Кивнул сам себе и пошёл. И только тут я догадался крикнуть ему в спину:
– Спасибо! Вы же меня спасли прямо. И кота. И виолончель!
– Да не за что! Тёте привет. И коту!
…Надо же, кто бы мог подумать. Эппл! Разговаривает как обычный человек! Шутит даже!
Байрон уже дома; открывает глаз, и глаз этот совершенно нахальный. Сам как тряпочка, будто мягкая игрушка – вкалывают ему лекарство, он даже не вздрагивает. Но я по глазу вижу: точно выживет.
Я предложил переименовать его в Гнедича, или у кого там из поэтов был один глаз. Лида сначала обиделась ужасно, а потом смеялась.
…Я не тороплюсь домой.
– Знаешь, я ведь думал, мне за рубашку влетит. А он наоборот, только удивился, что я дохлого кота на руки взял. Говорит – не смог бы так. Ну, я же не знал, что Байрон живой!
Лида качает головой:
– Всё бы он смог. Глеб так только говорит, а на самом деле всё всегда может. Если ради тебя или ради меня… ради своих, ну, ты понимаешь.

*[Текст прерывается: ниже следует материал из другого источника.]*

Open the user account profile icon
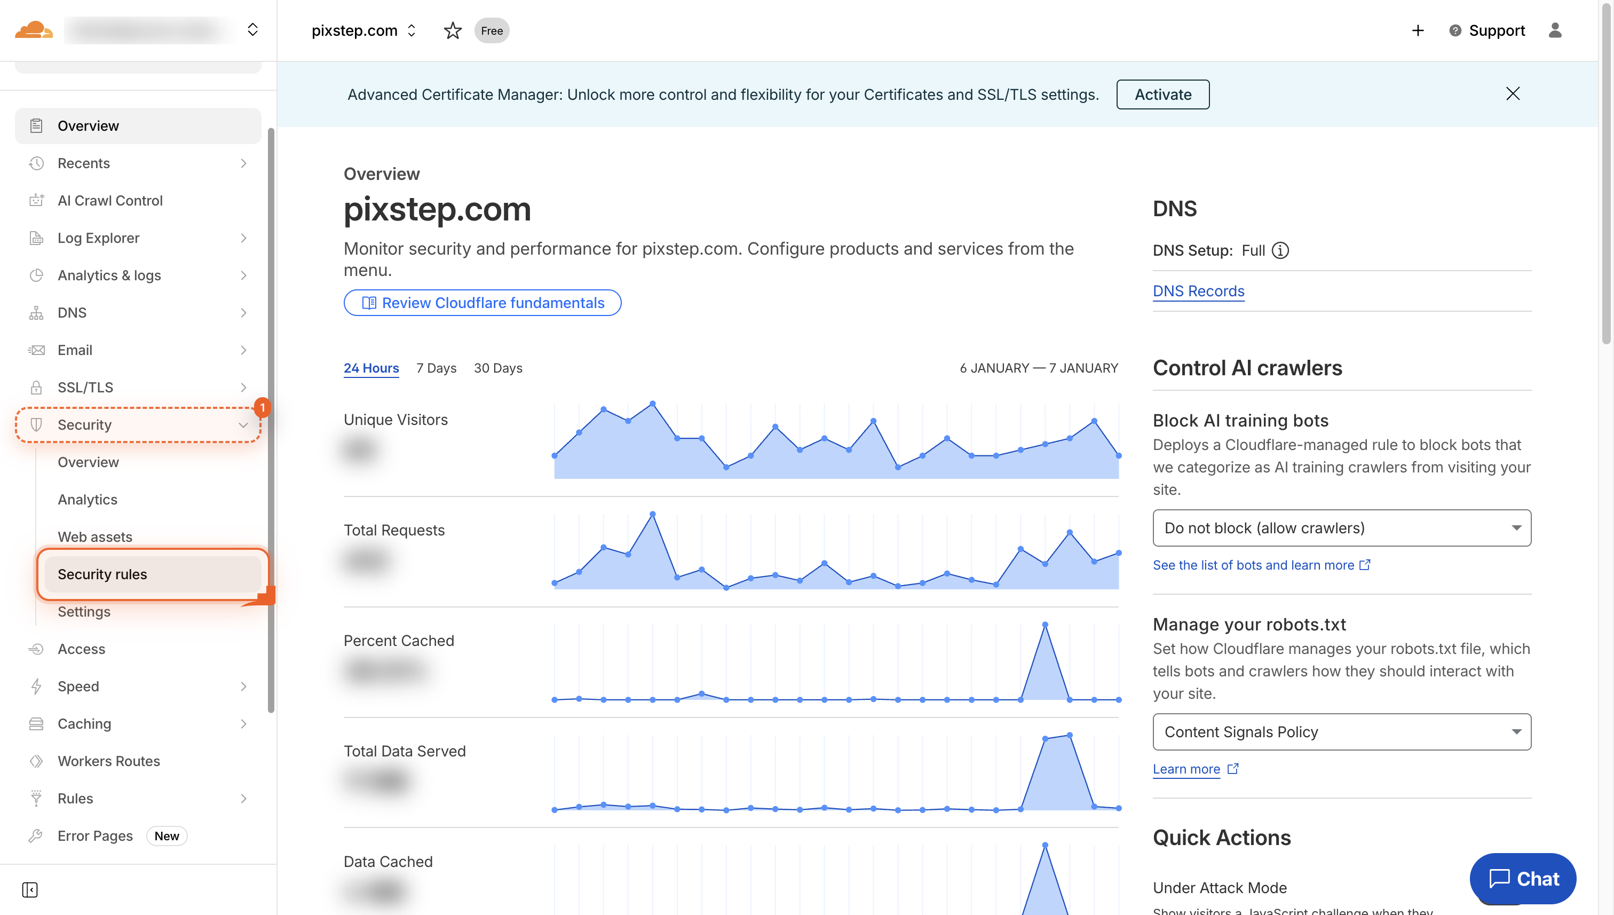Image resolution: width=1614 pixels, height=915 pixels. (1556, 30)
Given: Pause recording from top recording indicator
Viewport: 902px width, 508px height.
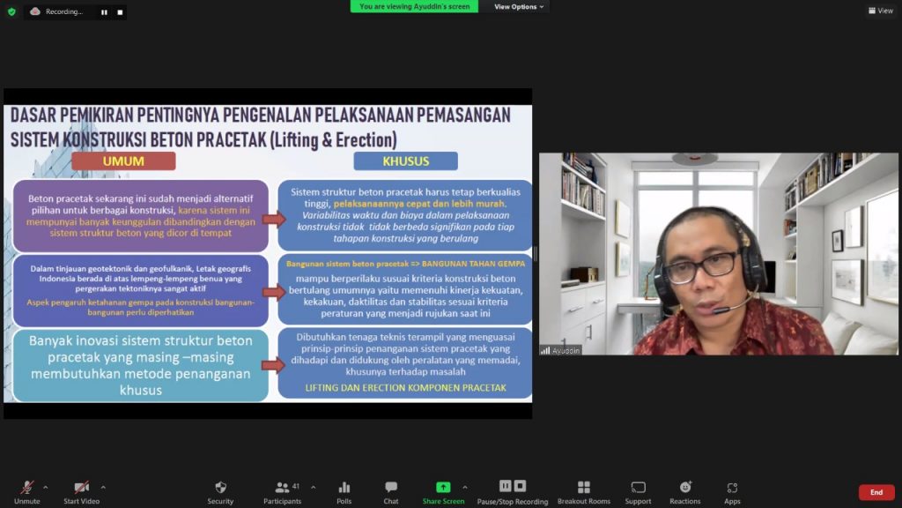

Я мою ей всю посуду, вытираю стол. Вот, теперь можно и кофе пить. Кто-то же должен ей помогать, не только брат?
– Знаешь, – вдруг рассказывает Лида, – мне было шестнадцать лет. И мой друг потащил меня на крышу. Я так боялась, что Глеб меня заметит! Что он снизу увидит, что будет ругать!
– Заметил?
– Нет. Это мы его заметили. Вышли на крышу, а он там. Лежит и пишет что-то в тетрадь.
– Что?
– Ну что! Стихи он писал раньше. Ну конечно! Чего ты на меня так смотришь, не знал? Ой. Только не говори ему, не говори – вдруг это тайна!
– А… А почему тогда перестал? Почему он… такой?
Лида пожимает плечами.
– Захочет – как-нибудь сам расскажет тебе.
…Мой отец и стихи. Кто бы мог подумать!